Pub Date : 2018-12-03DOI: 10.2458/azu_uapress_9780816540068
S. Raymond, A. Izidoro, A. Morbidelli
Exoplanet surveys have confirmed one of humanity's (and all teenagers') worst fears: we are weird. If our Solar System were observed with present-day Earth technology -- to put our system and exoplanets on the same footing -- Jupiter is the only planet that would be detectable. The statistics of exo-Jupiters indicate that the Solar System is unusual at the ~1% level among Sun-like stars (or ~0.1% among all stars). But why are we different? Successful formation models for both the Solar System and exoplanet systems rely on two key processes: orbital migration and dynamical instability.
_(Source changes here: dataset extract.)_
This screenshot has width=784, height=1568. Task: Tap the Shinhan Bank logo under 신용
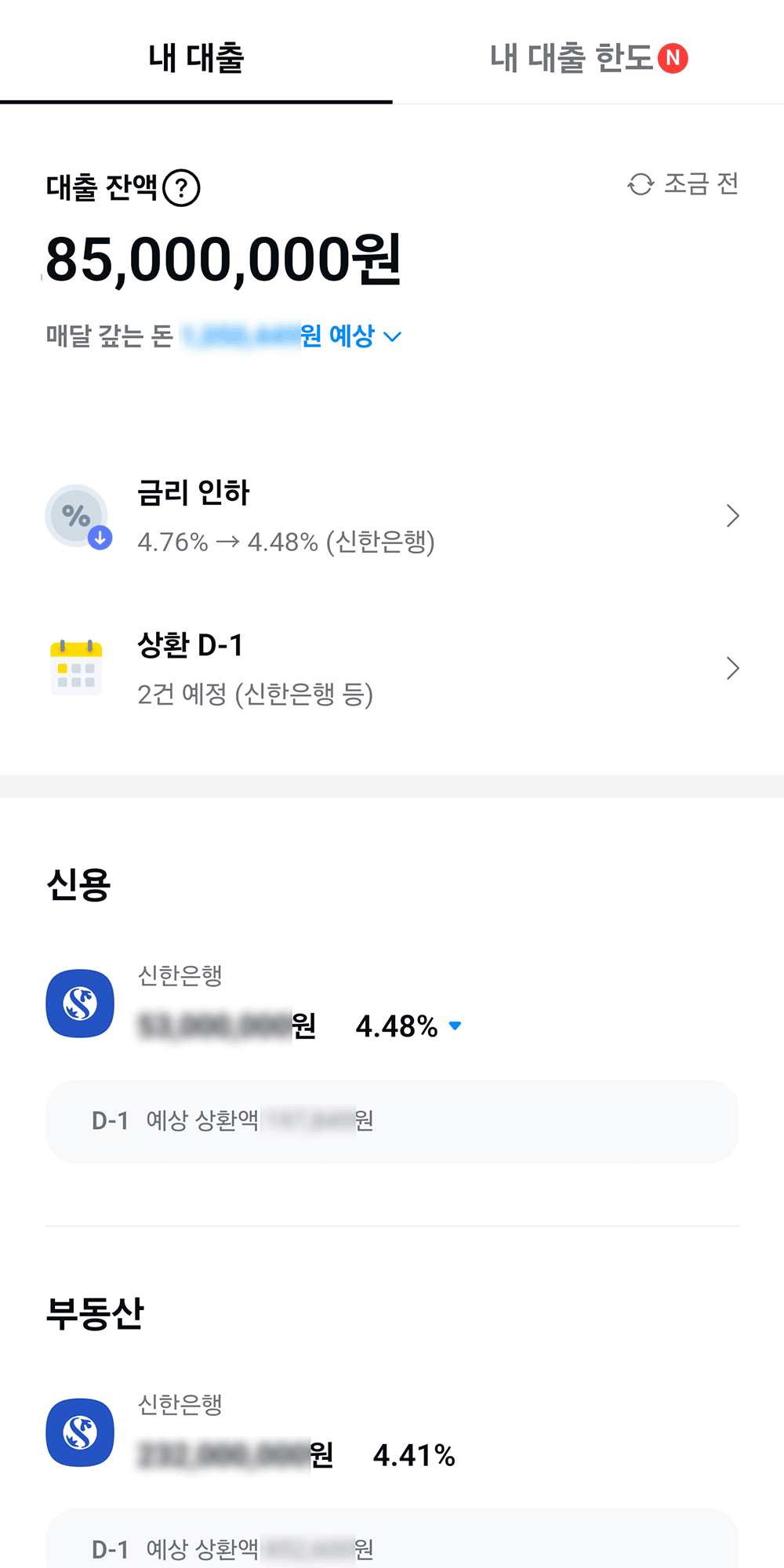tap(80, 1004)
Systems of close-in super-Earths or sub-Neptunes require substantial radial inward motion of solids either as drifting mm- to cm-sized pebbles or migrating Earth-mass or larger planetary embryos. We argue that, regardless of their formation mode, the late evolution of super-Earth systems involves migration into chains of mean motion resonances, generally followed by instability when the disk dissipates. This pattern is likely also ubiquitous in giant planet systems. We present three models for inner Solar System formation -- the low-mass asteroid belt, Grand Tack, and Early Instability models -- each invoking a combination of migration and instability. We identify bifurcation points in planetary system formation. We present a series of events to explain why our Solar System is so weird. Jupiter's core must have formed fast enough to quench the growth of Earth's building blocks by blocking the flux of inward-drifting pebbles. The large Jupiter/Saturn mass ratio is rare among giant exoplanets but may be required to maintain Jupiter's wide orbit. The giant planets' instability must have been gentle, with no close encounters between Jupiter and Saturn, also unusual in the larger (exoplanet) context. Our Solar System system is thus the outcome of multiple unusual, but not unheard of, events.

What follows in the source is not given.